At the start of 2019, CMS implemented a temporary gap period in the competitive bidding program for two years where any Medicare supplier can provide DME products to beneficiaries while the agency adopts the new bidding system.
For the 2021 bidding round, CMS said it will have 130 competitive bidding areas for 16 product categories including hospital beds, walkers and nebulizers. As a result of lead item bidding the agency moved certain products into smaller product categories.
Tom Ryan, CEO of the American Association for Homecare, criticized the addition of non-invasive ventilators to the competitive bidding program. He argues companies may be forced out of business, disrupting patient relationships.

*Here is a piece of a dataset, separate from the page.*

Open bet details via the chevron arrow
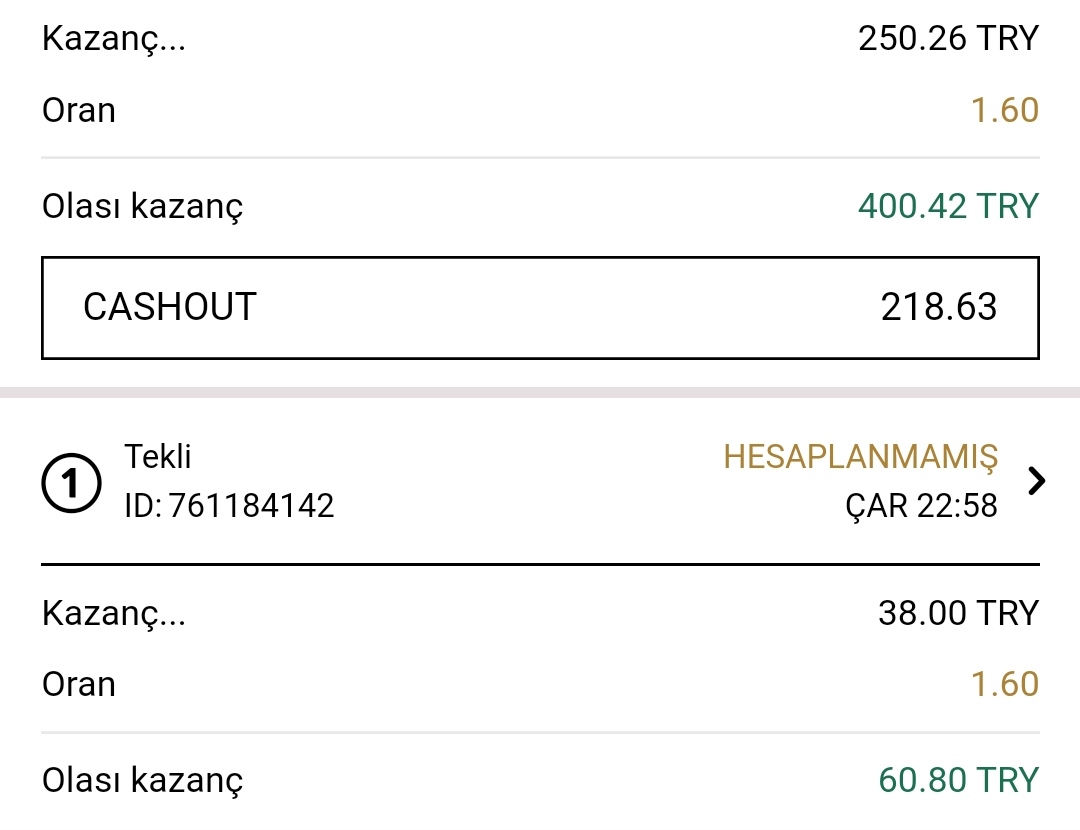The width and height of the screenshot is (1080, 830). [x=1036, y=481]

“Beyond the ventilator issue, we are pleased to see that CMS is making more details available on the 2021 competitive bidding round, and that SPA methodology changes and surety bond provisions AAHomecare has championed are part of the program,” Ryan said in a statement. “Nonetheless, the Association remains committed to advocating for additional long-term reimbursement relief for suppliers outside of competitive bidding areas and addressing unsustainable oxygen reimbursement rates in these areas, as well.”
The refrain is a familiar concern from AAHomecare, which argued the previous competitive bidding program was resulting in access problems for patients.
But the Government Accountability Office determined the concerns were unfounded when it examined the impact of the bidding program on patients.
“GAO's findings are consistent with CMS's monitoring results, which indicate that there were no widespread effects on beneficiary access in the year after the adjusted rates went into effect,” the watchdog's report stated.
“We viewed the temporary gap period as a positive for DME manufacturers such as ResMED, Philips Respironics, Invacare, Inogen, Fisher & Paykel, Smith and Nephew, Apex Medical, and Baxter. Under the final rule, payment rates were essentially frozen (with inflation adjustments) and any enrolled supplier is able to furnish DME items during the gap period," Cowen Washington Research Group's Eric Assaraf wrote in a research note.
Assaraf warned that while a bundled payment program was not introduced for continuous positive airway pressure devices, it is likely coming down the pipeline. Such a move would hurt ResMED and Philips, he noted.
According to the CMS Office of the Actuary, national spending on DME is expected to rise by $36.9 billion by 2027 to $97.8 billion, up from an expected $60.9 billion spent this year.